-- Task instructions --
Find each line in the material below that contains the string "options" and copy those lines. Case counts, so a line matches only when its capitalization is the same.

Item coordinate data

※

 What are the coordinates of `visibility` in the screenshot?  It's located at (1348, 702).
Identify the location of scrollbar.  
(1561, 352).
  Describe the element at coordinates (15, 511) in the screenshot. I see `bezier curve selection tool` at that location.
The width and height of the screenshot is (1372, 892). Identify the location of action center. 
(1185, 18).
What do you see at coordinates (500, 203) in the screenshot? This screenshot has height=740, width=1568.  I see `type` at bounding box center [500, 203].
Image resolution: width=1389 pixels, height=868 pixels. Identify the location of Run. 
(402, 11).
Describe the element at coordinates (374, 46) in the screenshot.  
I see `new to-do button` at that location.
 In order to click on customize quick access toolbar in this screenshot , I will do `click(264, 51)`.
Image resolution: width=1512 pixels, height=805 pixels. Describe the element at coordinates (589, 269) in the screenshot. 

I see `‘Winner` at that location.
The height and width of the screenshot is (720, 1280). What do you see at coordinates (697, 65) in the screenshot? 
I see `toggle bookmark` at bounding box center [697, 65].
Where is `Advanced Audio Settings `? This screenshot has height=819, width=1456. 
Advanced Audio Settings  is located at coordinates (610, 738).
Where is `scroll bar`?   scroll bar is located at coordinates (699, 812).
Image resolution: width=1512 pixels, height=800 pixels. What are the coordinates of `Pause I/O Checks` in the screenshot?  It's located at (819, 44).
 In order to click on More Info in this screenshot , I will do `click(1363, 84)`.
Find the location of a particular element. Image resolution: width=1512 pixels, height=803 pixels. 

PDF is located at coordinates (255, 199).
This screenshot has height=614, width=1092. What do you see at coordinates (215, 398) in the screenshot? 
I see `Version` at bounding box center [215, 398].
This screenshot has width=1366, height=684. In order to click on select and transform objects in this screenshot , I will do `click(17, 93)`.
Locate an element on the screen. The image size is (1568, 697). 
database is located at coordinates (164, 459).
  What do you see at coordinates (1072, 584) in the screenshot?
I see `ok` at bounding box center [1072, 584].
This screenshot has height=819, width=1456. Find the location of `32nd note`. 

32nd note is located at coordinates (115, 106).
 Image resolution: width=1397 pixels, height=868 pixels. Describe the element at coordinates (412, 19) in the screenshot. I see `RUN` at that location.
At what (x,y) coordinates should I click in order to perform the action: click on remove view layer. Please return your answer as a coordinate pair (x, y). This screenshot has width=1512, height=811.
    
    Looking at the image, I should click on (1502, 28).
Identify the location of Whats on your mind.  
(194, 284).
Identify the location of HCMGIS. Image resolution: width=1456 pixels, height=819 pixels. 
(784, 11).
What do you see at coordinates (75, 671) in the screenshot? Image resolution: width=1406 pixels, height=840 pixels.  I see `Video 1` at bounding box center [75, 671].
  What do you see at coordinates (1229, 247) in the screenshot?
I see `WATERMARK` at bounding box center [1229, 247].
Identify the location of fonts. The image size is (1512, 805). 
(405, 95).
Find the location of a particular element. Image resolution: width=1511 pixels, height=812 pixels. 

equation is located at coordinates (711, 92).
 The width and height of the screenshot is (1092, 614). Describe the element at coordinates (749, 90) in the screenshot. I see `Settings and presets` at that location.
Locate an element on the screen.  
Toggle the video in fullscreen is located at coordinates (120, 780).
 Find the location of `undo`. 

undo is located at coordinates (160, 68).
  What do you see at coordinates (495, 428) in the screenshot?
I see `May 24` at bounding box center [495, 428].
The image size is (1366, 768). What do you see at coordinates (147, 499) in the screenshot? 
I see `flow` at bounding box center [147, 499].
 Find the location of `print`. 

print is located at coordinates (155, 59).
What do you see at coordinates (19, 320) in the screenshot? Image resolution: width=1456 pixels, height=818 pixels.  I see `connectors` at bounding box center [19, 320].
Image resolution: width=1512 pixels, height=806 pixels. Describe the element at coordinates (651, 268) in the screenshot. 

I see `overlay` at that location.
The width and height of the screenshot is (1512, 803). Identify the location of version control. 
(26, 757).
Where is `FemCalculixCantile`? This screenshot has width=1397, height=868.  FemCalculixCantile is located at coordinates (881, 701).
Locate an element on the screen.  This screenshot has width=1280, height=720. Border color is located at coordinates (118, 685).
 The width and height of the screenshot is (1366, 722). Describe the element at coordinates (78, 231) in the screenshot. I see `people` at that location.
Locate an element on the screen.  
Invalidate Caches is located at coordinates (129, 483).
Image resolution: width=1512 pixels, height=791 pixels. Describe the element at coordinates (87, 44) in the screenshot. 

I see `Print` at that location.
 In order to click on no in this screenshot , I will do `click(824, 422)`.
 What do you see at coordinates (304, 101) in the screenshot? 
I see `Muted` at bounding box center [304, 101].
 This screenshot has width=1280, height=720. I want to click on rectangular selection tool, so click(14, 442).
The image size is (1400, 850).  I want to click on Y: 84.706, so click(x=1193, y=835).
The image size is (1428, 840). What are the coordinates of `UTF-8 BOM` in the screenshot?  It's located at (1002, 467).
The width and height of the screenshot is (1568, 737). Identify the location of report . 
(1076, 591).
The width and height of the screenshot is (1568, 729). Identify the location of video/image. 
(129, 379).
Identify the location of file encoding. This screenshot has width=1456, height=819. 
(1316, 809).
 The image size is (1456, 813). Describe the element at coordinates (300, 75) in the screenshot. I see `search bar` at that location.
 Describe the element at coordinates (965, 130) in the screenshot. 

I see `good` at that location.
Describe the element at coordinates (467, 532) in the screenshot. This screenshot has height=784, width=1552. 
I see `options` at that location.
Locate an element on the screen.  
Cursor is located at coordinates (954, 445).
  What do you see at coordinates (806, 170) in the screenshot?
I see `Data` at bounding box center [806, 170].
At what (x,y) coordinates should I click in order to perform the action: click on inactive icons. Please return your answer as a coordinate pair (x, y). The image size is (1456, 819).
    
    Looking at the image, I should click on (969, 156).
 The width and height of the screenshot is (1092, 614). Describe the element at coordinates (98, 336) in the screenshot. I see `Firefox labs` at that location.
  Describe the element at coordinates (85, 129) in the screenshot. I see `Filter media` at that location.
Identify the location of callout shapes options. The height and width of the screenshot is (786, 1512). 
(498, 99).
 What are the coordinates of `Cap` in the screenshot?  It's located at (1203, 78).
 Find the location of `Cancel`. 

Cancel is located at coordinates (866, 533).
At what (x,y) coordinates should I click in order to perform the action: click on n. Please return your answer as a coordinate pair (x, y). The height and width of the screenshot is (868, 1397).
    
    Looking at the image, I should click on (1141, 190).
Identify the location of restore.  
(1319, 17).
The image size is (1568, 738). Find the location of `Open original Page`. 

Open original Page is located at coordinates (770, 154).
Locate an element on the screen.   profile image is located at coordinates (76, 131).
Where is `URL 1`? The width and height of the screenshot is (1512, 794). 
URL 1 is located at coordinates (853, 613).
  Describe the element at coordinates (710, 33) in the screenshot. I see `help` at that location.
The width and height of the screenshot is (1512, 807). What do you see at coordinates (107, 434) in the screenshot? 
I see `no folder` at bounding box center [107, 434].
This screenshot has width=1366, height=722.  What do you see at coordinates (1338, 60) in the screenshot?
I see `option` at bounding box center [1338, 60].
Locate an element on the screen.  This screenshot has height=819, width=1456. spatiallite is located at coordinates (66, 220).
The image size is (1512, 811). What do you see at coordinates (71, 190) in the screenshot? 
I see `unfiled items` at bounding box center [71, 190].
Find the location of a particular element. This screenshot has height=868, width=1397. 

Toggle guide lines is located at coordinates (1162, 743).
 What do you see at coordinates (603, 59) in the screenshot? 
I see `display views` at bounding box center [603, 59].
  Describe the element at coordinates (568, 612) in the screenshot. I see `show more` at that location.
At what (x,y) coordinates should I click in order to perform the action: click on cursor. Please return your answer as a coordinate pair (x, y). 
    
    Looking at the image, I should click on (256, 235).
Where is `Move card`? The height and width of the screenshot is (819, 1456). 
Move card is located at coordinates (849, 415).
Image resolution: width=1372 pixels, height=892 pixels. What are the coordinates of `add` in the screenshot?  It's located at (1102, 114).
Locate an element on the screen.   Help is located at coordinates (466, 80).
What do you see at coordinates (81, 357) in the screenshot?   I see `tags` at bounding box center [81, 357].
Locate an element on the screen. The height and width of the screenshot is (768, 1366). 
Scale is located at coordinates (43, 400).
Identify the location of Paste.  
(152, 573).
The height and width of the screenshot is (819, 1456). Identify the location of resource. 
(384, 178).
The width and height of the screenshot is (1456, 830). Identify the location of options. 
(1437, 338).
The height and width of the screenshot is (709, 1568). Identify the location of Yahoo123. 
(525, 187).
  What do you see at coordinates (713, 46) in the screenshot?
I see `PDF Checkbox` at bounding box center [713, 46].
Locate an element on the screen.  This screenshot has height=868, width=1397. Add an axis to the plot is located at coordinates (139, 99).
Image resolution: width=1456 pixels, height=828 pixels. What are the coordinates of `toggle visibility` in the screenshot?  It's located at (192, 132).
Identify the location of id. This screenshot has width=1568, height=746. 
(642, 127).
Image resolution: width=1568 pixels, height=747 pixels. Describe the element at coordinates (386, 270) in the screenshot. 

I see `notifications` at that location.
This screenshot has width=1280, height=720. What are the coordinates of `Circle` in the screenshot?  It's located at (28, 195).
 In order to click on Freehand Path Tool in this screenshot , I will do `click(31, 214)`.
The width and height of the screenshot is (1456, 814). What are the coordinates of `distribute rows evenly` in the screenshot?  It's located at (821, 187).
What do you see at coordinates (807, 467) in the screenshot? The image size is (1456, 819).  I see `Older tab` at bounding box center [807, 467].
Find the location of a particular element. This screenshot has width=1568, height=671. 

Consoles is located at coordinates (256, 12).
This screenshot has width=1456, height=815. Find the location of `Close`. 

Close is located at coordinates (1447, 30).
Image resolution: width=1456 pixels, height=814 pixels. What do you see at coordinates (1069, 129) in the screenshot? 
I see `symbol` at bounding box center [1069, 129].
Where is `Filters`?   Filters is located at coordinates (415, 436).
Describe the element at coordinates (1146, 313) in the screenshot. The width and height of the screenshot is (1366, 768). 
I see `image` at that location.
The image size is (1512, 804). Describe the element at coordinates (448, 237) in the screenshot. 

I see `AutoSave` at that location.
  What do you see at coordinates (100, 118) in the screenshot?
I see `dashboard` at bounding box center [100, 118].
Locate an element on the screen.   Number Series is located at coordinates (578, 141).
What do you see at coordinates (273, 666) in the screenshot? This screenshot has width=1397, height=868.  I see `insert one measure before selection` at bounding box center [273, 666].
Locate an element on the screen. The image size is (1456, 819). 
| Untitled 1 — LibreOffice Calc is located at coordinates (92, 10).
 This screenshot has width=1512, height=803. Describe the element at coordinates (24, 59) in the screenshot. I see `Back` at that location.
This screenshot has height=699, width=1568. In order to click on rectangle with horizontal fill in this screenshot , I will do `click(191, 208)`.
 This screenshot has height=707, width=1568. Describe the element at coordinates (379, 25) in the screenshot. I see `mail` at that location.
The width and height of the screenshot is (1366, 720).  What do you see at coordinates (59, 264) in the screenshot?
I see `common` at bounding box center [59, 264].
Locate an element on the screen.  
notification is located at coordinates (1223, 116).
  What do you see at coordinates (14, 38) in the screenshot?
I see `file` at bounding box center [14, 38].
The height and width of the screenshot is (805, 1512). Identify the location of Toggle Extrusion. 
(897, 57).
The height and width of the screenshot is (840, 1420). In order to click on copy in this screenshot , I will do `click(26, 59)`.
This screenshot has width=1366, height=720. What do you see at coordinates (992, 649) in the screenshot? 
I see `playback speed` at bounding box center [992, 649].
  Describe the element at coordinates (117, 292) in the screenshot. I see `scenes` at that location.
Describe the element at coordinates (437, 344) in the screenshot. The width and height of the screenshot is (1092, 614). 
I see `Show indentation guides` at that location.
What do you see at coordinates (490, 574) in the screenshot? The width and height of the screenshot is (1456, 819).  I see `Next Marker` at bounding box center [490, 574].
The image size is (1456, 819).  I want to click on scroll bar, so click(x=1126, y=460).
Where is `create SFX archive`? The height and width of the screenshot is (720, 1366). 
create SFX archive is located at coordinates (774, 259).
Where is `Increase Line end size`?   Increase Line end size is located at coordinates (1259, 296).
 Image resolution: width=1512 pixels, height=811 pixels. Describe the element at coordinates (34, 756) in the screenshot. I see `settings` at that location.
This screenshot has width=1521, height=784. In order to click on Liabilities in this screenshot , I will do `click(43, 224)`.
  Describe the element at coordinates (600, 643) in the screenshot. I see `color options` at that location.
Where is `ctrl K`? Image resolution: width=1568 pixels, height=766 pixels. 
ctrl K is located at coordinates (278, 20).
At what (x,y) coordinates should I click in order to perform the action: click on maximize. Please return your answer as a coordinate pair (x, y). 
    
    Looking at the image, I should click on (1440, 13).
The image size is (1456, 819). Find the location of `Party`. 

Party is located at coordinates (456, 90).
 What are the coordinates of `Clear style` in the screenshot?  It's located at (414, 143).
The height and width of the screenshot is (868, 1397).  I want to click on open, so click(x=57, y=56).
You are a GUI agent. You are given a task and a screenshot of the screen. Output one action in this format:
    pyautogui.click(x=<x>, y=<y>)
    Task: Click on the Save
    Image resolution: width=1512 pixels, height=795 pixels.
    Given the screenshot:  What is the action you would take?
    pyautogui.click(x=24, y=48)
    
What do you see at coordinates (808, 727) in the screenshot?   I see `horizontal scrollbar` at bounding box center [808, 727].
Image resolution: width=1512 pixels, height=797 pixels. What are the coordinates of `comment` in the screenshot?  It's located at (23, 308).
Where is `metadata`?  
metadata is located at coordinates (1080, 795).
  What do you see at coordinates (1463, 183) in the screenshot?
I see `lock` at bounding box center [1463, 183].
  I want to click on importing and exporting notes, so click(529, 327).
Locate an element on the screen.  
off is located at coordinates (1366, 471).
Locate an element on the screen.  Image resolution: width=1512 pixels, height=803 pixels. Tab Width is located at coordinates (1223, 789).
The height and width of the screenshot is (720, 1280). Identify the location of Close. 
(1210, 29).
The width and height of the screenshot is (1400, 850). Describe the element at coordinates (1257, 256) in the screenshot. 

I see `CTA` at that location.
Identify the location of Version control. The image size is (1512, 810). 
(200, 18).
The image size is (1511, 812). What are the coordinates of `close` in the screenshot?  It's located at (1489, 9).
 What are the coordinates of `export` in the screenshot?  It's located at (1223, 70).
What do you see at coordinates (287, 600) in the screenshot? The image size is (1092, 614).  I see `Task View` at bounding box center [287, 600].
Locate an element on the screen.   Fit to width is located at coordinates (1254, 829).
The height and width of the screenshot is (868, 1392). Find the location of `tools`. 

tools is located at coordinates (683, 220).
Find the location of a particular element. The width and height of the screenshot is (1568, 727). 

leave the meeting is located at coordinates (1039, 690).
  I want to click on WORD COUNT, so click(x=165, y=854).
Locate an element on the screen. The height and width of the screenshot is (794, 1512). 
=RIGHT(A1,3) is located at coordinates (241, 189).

※

-- Exercise response --
I see `options` at that location.
Identify the location of callout shapes options. The height and width of the screenshot is (786, 1512). 
The width and height of the screenshot is (1456, 830). Identify the location of options. 
  Describe the element at coordinates (600, 643) in the screenshot. I see `color options` at that location.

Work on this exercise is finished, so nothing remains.